University of Tennessee Medical Center, Knoxville, Knoxville, TN, USA.
Background: Takayasu’s arteritis (TA) is a disease with a constellation of clinical symptoms which result primarily from the inflammatory effects on the aorta and its branches. It is classified pathologically as a giant cell vasculitis, but has no pathognomonic histologic finding. The most common variant of the disease, Ueno Classification type III, affects both the aortic arch and the abdominal aorta, as well as their branches. Renovascular hypertension (RVH) is a major contributor to the mortality associated with TA. Surgical bypass remains the modality of choice in this setting. However, endovascular interventions in the treatment of RVH due to TA have been reported. Recent series of endovascular therapy have reported moderate success, but long-term follow-up is lacking.
Case: A 17 year old female with Type III (Ueno) TA was referred for evaluation of RVH. At the time of presentation to the vascular surgery service, her ESR was elevated despite aggressive corticosteroid therapy. Angiography revealed mesenteric and bilateral renal artery stenosis, left subclavian occlusion, as well as thoracic and abdominal aortic narrowing. Cardiac catheterization performed to evaluate a heart murmur and associated angina, demonstrated severe aortic and mitral valvular insufficiency, but no coronary artery involvement. Cardiac valve replacement was recommended prior to renal and mesenteric revascularization. In order to control the patient’s medically refractory hypertension prior to cardiac surgery, bilateral renal artery angioplasty and stenting was performed as a bridge to future treatment of her renovascular disease. This resulted in normalization of her blood pressure, allowing her to undergo valve replacement surgery. Two months later, despite normalization of the patient’s ESR, she developed mesenteric ischemic symptoms, mid-abdominal aortic coarctation, as well as recurrent RVH. Therefore, aortic, renal, and mesenteric bypass was performed. Currently, her blood pressure is well controlled with a single agent, and there are no symptoms of mesenteric ischemia, or lower extremity claudication. She is receiving maintenance immunosuppressive therapy for treatment of her TA.

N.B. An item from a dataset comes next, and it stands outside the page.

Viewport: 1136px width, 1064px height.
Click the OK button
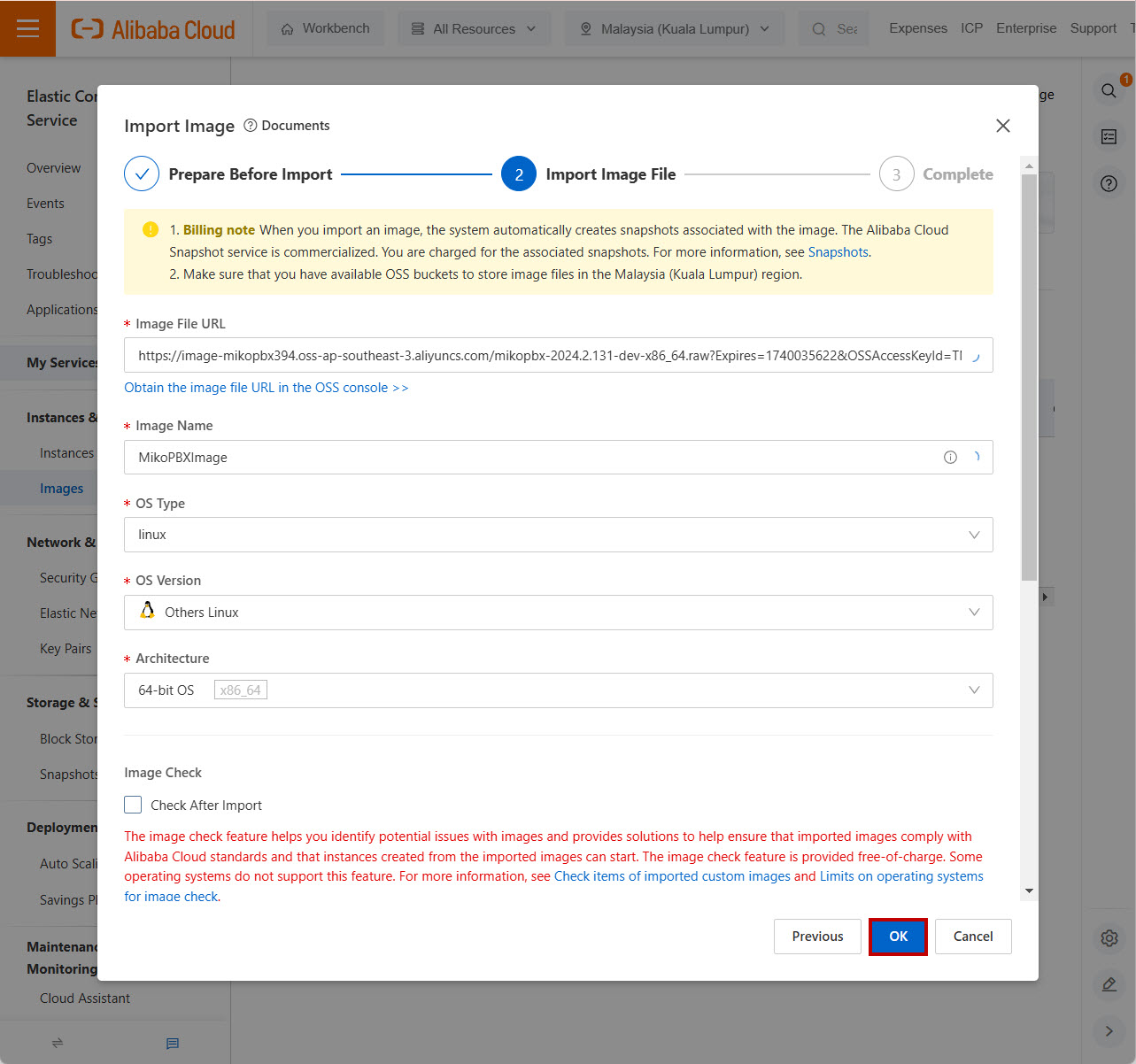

Discussion: This patient demonstrates the usefulness of endovascular therapy for RVH in the setting of TA, but also the potentially limited durability of the technique. While most studies report high technical success rates, recurrence rates range from 15-20% within short and mid-term follow-up periods. In this case renal angioplasty and stenting provided adequate control of her blood pressure, which allowed valvular repair and normalization of her ESR with immunosuppressive therapy prior to undergoing definitive surgical bypass.